A better method devised to separate two important gases used in industry

An international team of researchers have found a better way to separate two rare and important gases—xenon and krypton—that are often combined in chemical, petrochemical, metallurgical, and environmental processes. 

The separation of these two gases is very challenging because of their very similar sizes and physical properties.

Instead of using the usual energy-heavy freezing method (cryogenic distillation), they developed a material with special properties, zeolite, which works like a sponge with tiny holes.

Ions of silver move around inside the zeolite; a material commonly used in industry. These ions strongly interact with xenon and exclusively get xenon trapped while krypton remains for the most part outside the material.

By adjusting the number of silver and calcium ions, they made the process faster and more efficient.

The xenon is captured much more easily than krypton—in fact, over 1,600 times more likely. Additionally, the material can be reused without losing strength.

This method could replace expensive cooling systems with a cheaper, energy-saving solution for industry.

The team used the Powder diffraction beamline at the Australian Synchrotron to get a detailed picture of the material’s atomic structure at different temperatures.

The data was combined with computations methods to create 3D models to depict where the atoms and ions sit inside the material.

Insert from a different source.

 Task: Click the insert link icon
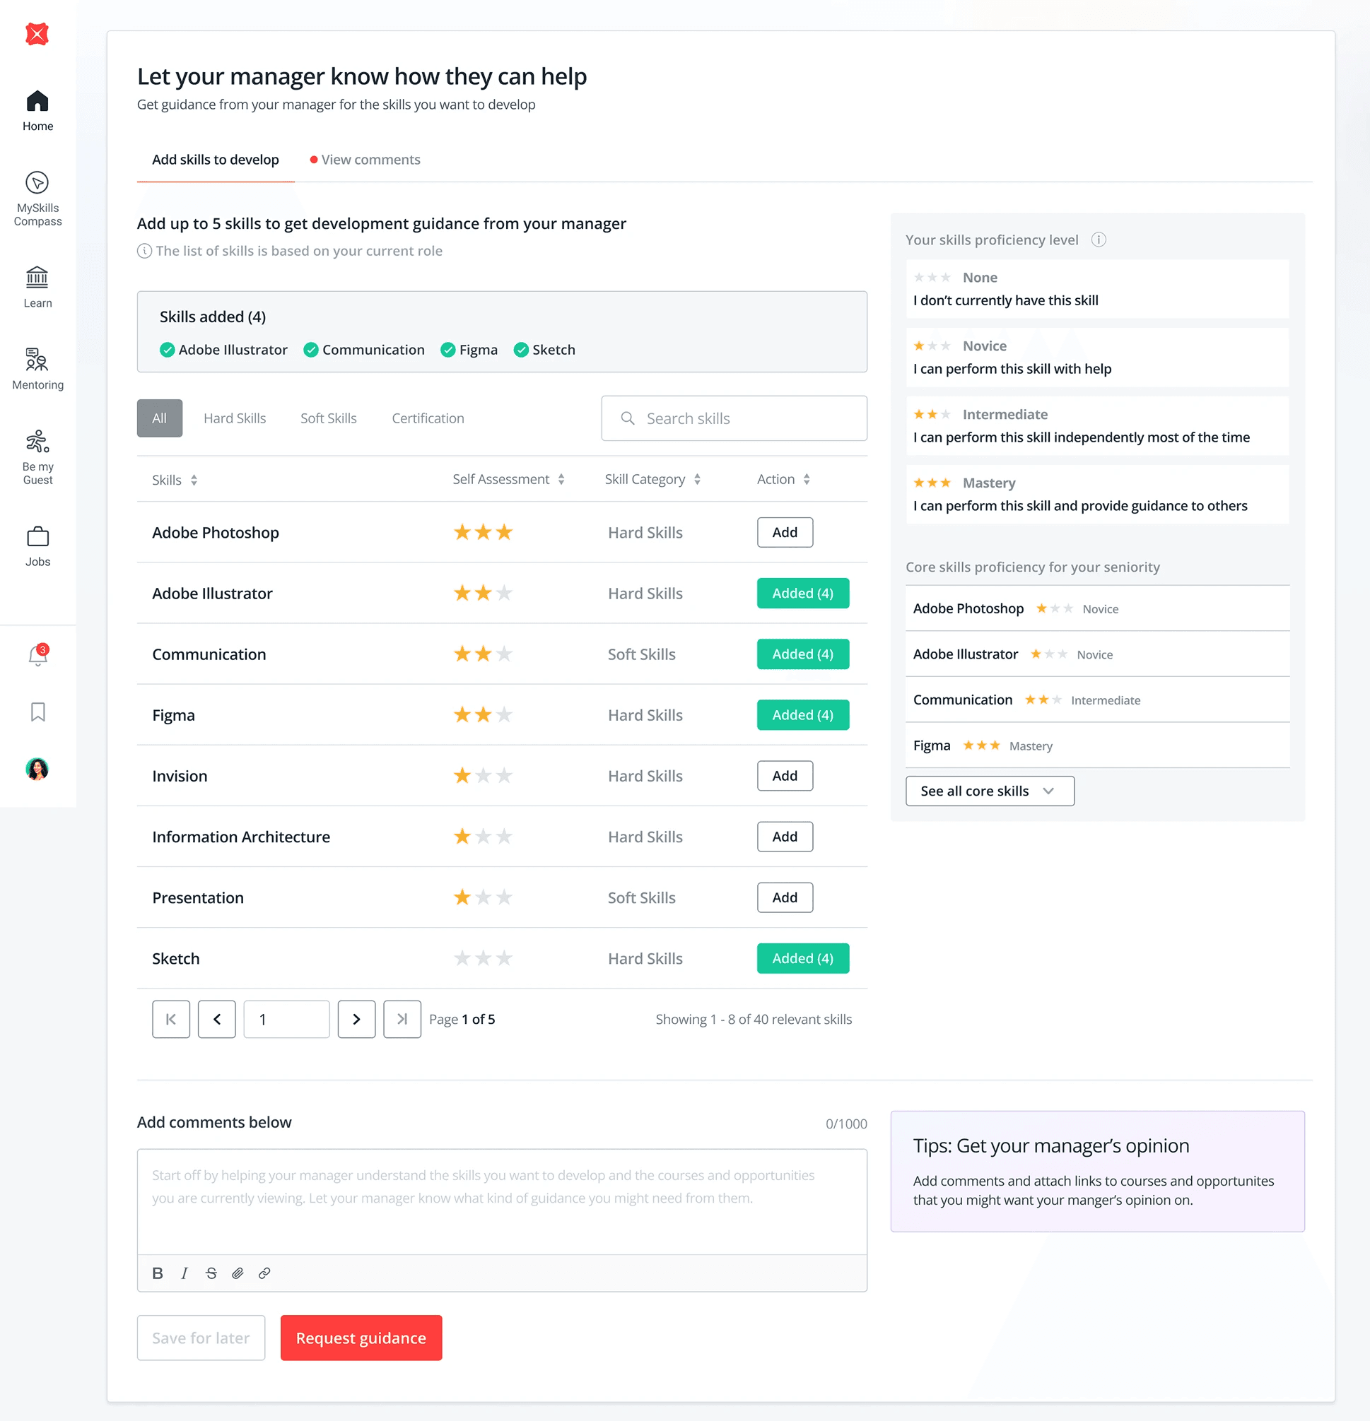[x=264, y=1273]

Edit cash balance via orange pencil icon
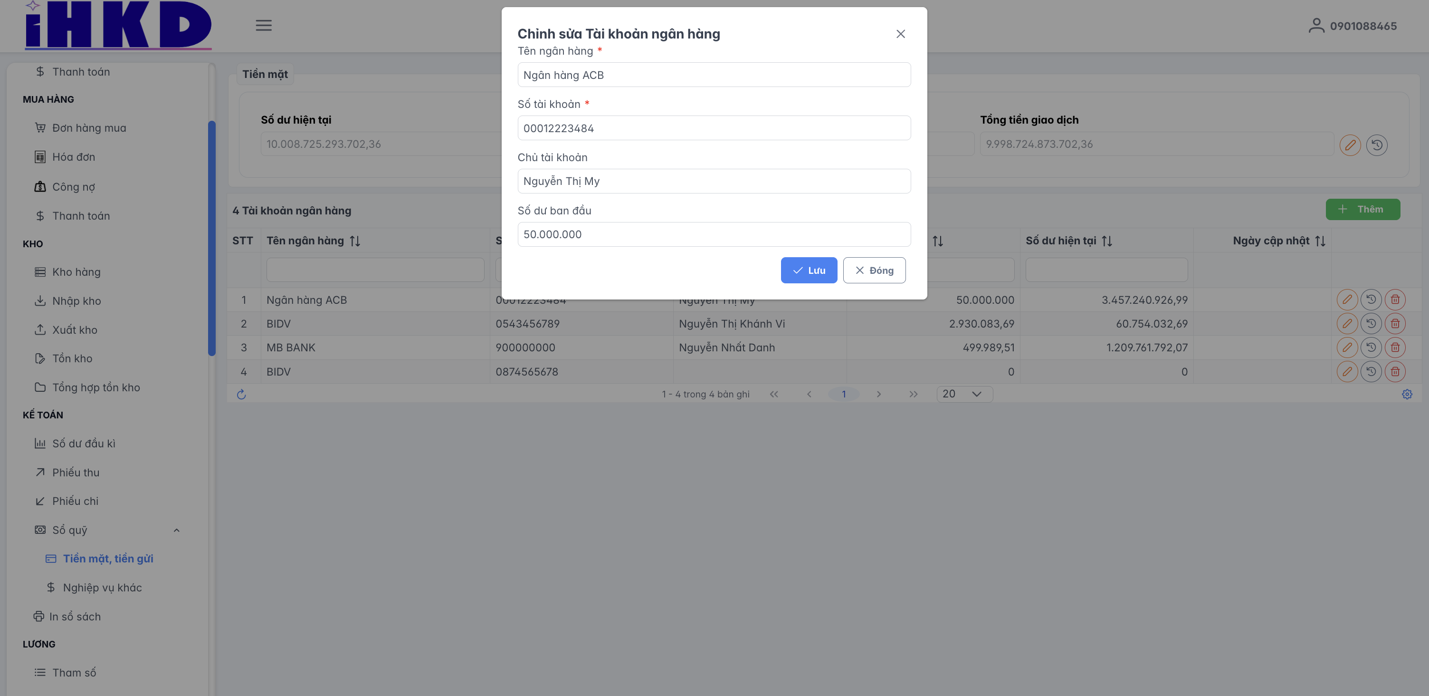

“This understanding of how the material works at the atomic level, is key for improving its performance” said Dr Qinfen Gu, Principal Beamline Scientist, a co-author on the paper that was published in Nature Communications.

The research was led by scientists from the City University of Hong Kong, Zhejiang Normal University (China) and Fujian Normal University (China) with collaborators from Tsinghua University (China), and Tongji University (China).